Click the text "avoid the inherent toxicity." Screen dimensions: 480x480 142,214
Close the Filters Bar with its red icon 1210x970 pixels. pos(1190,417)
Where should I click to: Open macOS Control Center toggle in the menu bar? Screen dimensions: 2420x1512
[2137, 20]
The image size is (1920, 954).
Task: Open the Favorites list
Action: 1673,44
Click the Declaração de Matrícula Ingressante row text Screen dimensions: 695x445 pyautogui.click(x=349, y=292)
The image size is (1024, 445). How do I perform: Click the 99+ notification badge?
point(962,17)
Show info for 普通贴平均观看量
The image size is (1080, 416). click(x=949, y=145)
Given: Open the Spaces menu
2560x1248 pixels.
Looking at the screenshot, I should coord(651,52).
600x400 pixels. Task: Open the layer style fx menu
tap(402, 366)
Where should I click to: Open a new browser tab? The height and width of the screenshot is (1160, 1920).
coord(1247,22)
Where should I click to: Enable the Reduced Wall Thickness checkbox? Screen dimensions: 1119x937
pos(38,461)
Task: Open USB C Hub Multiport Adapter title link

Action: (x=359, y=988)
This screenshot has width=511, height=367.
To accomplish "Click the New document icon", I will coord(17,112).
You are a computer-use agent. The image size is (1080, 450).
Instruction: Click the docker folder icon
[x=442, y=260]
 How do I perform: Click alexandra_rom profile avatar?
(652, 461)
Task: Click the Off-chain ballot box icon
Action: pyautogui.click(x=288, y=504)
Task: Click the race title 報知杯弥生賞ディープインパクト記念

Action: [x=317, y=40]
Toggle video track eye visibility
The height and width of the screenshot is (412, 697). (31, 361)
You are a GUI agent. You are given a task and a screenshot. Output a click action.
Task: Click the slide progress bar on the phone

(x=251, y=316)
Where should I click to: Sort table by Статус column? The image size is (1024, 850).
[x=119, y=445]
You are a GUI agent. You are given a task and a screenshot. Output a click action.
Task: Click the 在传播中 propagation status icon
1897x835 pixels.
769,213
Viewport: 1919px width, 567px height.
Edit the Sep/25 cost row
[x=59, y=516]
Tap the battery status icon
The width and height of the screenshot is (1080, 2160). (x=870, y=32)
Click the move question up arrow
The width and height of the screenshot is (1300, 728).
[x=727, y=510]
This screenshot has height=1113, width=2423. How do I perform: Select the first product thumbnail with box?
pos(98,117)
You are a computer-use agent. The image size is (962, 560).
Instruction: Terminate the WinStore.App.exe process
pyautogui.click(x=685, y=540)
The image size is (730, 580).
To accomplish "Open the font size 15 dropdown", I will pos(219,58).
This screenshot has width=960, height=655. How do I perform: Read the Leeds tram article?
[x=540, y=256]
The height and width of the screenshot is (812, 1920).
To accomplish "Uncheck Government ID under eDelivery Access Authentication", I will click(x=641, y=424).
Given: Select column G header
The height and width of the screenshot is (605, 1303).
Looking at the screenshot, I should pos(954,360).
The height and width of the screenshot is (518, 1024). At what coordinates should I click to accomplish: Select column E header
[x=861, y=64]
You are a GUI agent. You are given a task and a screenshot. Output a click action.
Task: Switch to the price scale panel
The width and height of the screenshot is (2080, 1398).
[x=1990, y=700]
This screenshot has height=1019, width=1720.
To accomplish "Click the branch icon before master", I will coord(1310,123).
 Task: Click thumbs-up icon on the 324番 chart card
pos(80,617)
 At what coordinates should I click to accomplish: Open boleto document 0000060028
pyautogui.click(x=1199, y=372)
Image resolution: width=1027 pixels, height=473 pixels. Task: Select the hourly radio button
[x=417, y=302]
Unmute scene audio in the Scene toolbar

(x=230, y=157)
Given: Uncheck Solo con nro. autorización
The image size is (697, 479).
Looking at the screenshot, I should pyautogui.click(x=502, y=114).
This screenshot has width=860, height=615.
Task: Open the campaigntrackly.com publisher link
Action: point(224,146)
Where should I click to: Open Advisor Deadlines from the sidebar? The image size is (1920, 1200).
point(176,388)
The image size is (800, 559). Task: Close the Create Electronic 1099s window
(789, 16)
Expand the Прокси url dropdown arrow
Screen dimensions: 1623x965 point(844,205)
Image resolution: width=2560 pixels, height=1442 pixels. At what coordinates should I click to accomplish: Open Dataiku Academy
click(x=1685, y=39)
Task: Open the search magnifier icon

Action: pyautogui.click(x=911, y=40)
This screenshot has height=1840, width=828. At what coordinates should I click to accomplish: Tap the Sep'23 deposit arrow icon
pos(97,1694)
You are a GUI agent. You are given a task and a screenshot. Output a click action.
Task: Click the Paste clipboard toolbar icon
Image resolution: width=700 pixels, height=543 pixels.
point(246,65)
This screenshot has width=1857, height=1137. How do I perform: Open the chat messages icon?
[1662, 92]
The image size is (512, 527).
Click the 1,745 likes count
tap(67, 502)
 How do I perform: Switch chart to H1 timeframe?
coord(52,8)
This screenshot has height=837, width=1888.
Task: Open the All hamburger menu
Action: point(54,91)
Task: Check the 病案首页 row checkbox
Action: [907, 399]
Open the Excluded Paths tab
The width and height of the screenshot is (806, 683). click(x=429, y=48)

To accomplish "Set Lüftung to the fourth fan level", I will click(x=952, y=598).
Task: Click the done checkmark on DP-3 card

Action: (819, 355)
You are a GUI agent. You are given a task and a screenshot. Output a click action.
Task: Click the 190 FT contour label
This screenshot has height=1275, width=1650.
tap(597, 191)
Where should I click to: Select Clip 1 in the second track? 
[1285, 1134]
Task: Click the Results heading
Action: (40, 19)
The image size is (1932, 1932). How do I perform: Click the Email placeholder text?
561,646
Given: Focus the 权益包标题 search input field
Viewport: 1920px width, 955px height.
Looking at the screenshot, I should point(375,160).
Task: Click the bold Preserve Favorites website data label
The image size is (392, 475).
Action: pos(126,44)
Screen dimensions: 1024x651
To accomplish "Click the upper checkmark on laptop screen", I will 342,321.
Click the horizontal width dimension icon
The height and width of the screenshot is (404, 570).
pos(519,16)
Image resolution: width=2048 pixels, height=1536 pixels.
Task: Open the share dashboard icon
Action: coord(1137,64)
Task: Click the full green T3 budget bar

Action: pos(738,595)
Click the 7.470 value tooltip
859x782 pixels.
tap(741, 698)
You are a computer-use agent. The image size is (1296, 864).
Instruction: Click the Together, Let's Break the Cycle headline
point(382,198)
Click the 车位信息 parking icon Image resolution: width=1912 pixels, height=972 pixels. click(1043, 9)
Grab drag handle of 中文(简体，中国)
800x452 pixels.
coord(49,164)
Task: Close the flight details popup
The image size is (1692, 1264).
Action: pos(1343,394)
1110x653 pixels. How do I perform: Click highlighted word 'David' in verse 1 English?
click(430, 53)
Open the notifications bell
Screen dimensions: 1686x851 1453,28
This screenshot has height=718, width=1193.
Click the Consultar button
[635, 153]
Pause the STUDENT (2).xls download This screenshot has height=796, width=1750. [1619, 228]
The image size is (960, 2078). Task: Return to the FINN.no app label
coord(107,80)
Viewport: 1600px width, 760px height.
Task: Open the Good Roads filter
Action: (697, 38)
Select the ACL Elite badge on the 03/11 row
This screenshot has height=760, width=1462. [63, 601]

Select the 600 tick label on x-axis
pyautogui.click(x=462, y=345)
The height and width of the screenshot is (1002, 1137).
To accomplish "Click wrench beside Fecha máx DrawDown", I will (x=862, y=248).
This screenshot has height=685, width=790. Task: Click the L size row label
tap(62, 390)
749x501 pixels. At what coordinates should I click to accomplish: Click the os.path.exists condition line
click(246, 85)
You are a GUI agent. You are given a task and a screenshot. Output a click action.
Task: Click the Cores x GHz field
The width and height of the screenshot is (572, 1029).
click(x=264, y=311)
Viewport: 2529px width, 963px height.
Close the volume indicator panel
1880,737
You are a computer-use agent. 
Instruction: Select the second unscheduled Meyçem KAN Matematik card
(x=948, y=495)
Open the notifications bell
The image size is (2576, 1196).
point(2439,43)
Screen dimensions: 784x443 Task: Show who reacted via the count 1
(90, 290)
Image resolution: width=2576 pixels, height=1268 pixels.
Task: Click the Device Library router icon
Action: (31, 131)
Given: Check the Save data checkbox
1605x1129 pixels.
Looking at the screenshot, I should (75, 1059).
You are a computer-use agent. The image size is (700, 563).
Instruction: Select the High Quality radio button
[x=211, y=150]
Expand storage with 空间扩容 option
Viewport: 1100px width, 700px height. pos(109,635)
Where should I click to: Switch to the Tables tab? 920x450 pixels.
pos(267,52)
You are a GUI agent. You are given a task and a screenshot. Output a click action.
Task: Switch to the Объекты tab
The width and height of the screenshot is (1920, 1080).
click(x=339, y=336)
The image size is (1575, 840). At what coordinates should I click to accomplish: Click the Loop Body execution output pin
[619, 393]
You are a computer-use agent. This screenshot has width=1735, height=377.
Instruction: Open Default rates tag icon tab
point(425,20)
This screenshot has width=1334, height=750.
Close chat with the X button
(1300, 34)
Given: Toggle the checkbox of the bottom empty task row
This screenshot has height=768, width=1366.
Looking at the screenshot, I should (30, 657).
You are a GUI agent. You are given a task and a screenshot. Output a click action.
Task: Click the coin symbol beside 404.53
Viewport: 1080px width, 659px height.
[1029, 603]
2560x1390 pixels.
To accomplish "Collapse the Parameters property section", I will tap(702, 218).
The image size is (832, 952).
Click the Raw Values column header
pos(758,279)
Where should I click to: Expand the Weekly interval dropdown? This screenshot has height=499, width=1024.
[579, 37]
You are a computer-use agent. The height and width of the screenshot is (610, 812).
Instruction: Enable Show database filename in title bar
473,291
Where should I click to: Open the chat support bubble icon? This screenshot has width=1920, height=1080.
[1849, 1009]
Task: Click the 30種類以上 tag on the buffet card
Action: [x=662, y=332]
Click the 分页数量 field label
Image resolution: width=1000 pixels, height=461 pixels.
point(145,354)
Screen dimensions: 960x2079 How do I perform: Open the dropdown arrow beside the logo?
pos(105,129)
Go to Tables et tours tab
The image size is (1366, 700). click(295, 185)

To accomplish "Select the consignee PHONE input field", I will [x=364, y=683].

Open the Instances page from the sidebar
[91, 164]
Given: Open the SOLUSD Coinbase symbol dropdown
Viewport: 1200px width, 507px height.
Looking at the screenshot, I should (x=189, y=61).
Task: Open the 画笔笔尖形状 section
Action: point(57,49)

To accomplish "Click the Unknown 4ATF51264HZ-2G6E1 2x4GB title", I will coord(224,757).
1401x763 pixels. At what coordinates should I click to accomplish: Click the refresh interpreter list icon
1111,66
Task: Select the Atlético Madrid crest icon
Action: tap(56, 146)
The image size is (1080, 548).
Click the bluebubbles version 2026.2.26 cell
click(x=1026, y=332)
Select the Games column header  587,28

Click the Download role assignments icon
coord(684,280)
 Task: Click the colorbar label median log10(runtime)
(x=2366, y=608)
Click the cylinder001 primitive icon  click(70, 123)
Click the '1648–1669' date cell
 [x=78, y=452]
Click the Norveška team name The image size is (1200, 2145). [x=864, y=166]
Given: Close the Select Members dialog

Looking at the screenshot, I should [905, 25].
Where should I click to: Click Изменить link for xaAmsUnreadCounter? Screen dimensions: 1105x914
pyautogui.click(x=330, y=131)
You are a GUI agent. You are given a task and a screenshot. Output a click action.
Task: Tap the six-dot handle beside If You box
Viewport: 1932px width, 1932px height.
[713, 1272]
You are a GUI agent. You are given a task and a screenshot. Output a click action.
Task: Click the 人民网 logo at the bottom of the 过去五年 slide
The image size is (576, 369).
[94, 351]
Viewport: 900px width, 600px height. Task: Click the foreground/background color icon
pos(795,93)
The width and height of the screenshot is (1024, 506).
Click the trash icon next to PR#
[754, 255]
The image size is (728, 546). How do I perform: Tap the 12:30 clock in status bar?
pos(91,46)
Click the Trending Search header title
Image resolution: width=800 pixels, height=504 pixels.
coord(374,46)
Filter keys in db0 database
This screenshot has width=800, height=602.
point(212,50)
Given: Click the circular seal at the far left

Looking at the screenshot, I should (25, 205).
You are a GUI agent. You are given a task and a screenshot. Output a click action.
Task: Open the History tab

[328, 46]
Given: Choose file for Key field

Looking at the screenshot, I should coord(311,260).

————————

What to produce >> Print the lines from the line with "Click the Norveška" to the line with "point(212,50)", both included, reproducing each one exactly.

The response >>
Click the Norveška team name The image size is (1200, 2145). [x=864, y=166]
Given: Close the Select Members dialog

Looking at the screenshot, I should [905, 25].
Where should I click to: Click Изменить link for xaAmsUnreadCounter? Screen dimensions: 1105x914
pyautogui.click(x=330, y=131)
You are a GUI agent. You are given a task and a screenshot. Output a click action.
Task: Tap the six-dot handle beside If You box
Viewport: 1932px width, 1932px height.
[713, 1272]
You are a GUI agent. You are given a task and a screenshot. Output a click action.
Task: Click the 人民网 logo at the bottom of the 过去五年 slide
The image size is (576, 369).
[94, 351]
Viewport: 900px width, 600px height. Task: Click the foreground/background color icon
pos(795,93)
The width and height of the screenshot is (1024, 506).
Click the trash icon next to PR#
[754, 255]
The image size is (728, 546). How do I perform: Tap the 12:30 clock in status bar?
pos(91,46)
Click the Trending Search header title
Image resolution: width=800 pixels, height=504 pixels.
coord(374,46)
Filter keys in db0 database
This screenshot has width=800, height=602.
point(212,50)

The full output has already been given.